Airing it Out

There’s something about modern humans where we need constant validation. We need attention, and ‘love’, and an audience. It’s part of what we are as a species but it’s also learned behavior in our social media age. So many of us are giving partial attention to one another – always on our phones, scrolling, texting, or browsing – because we want to do all things at once and it cheats us and the people we’re with of the comfort of one another. 

There’s a vast loneliness to our culture that is only getting worse as the gulf between us expands. We don’t feel like we have time for ourselves but we also don’t want to be alone with ourselves. We crave attention but then tune out when we’re with others. 

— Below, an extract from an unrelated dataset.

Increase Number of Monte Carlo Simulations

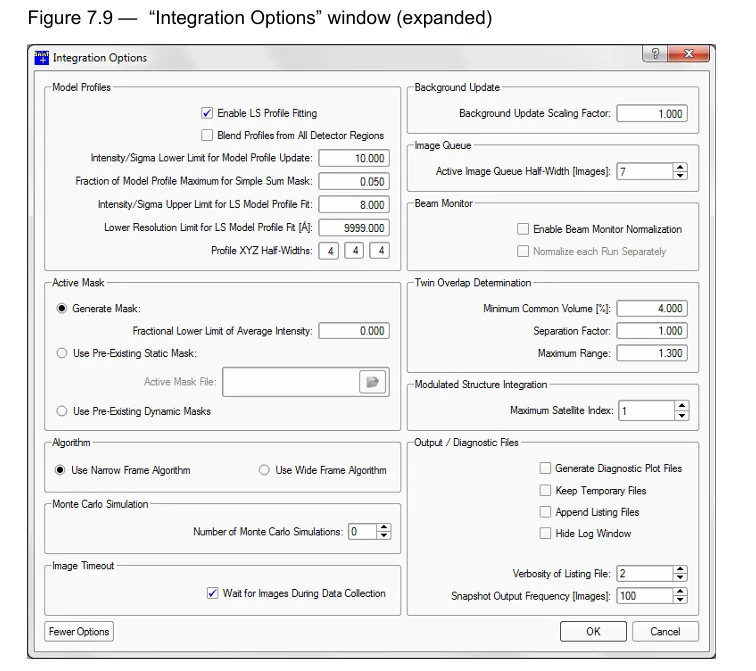point(384,528)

COVID has made all of this worse, this feeling that we were cheated out of time, that we were forced to go through something we didn’t deserve and are now trying to make up for it. 

And we like to watch. 

We like to watch one another, especially as we go through the worst things in life. It’s not that (most) of us take pleasure in it so much as we take comfort in the idea that others are suffering too. The thing is that we don’t want to necessarily comfort one another, we just want to know that other people have it bad too.

Hopefully worse. 

And in all of this we’ve decided we have to invite the world for a ride-along as we grocery shop, hang out, take a bath, go on a date, or whatever. We want the attention desperately, for people to think we’re enviable and desirable. We put everything out there. 

We put too much out there. 

I think we all learned that social media is a curated reality.
It’s the highlights without the low lights. 

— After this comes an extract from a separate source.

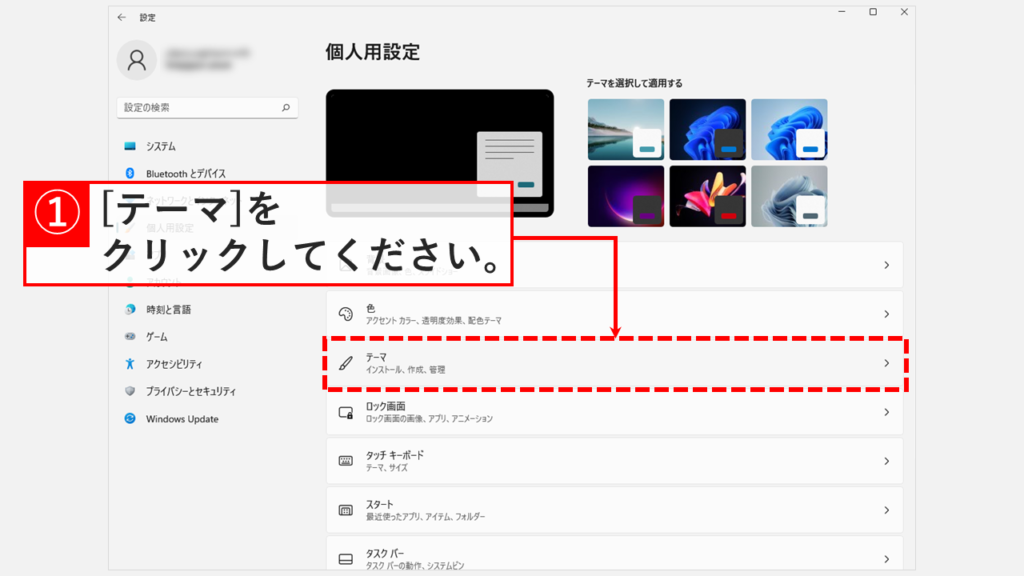1024x576 pixels.
Task: Expand the 色 row using its chevron
Action: [x=886, y=314]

Or just the low lights if you need that attention. 

Either way, we understand that someone isn’t always on vacation, or at orchards, or laughing with friends. 

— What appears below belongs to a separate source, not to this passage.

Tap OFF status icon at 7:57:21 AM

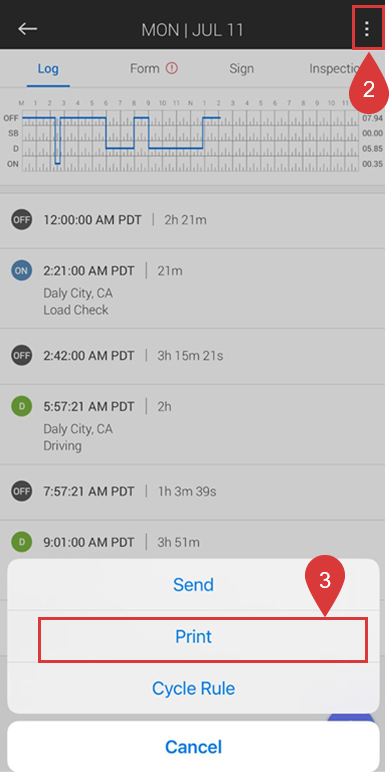point(22,491)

We are being shown what someone wants us to see. 

And that’s fine. 

I always wish there was more ‘real’ sprinkled in too, but that’s me. Some more of someone’s personality and not so overly curated that they become a greeting card or a character. 

We have extended that curation to the point of becoming characters though, the leads in a movie that we are the superstar in and everyone else is a bit character. 

We want to film and photograph everything while and thus miss out on so much because were too busy acting to just ‘be’. 

Humans we messy.
We all have foibles and baggage. 

That’s life, baby. 

But we want to seem so flawless and we want people to be that way. 

We want them to be beautiful and inspiring and want them to tell us what’s cool and what’s wrong. 

We want them to tell us who the bad guys are so we don’t have to look silly because we don’t know. 

We want all this and then to have the ability to be outraged when they show that they are only human too. 

We want some manner of control when we feel we are powerless to the people we admire so we take it back where we can. 

Before that happens though we cling to their every post and if they cancel someone then so do we without a thought or question. We want to delve into past relationships and let everyone know everything about them. But it’s NOT THEIR BUSINESS! It’s normal to tell close friends and family the ins and outs we went through, but it isn’t normal AT ALL to air it to the world. To paint someone as something that they may not be or may only have been with us. Relationships are SUCH deep water and we’ll NEVER know the full truth of what happened behind closed doors but so many of us still want to air it all out. We don’t worry about how it will affect the other person, or their lives, we just care about us, us, us.

And now that we have social media, we can do just that.

It’s just what we do. 

And if they have a grievance then it’s ours too. 

Maybe, just maybe we can be as admired as they are someday. 

But, man, who wants that?

Who wants to be the special of the day for those fifteen minutes, only to have just as many people hating you because you are you?

Trying to make the most of the time you have in the spotlight because we feel the need to tear down people sometimes just out of spite. 

Out of bitterness. 

Our of envy. 

We’re a mess, and frankly, we need to learn to mind our own businesses again. 

We need to invest in ourselves and the people we actually know and not pseudo-celebs who have a platform they use as an MLM tool. 

We can admire people but we shouldn’t assume they are great examples of a human but just…human. 

And we shouldn’t take everything they say – or sell – as gospel. 

Deep down, they are just as screwed up as we are and they are just as addicted to the fame as we are desperate to taste it. 

If we could just keep in mind that we are ALL messy, selfish, damaged goods just trying to make it all make sense then we’d all be so much better off. Sure, we’ll screw up but we can do better and be better. 

We don’t need to air all our business. 

Don’t need to show every pleasure or pain. 

And we don’t need to hide it all either. 

We just need to be human, that’s enough. 

And the people that deserve to be in our lives will stick with us. 

We need more ‘real’ in this world and less ‘reality TV’.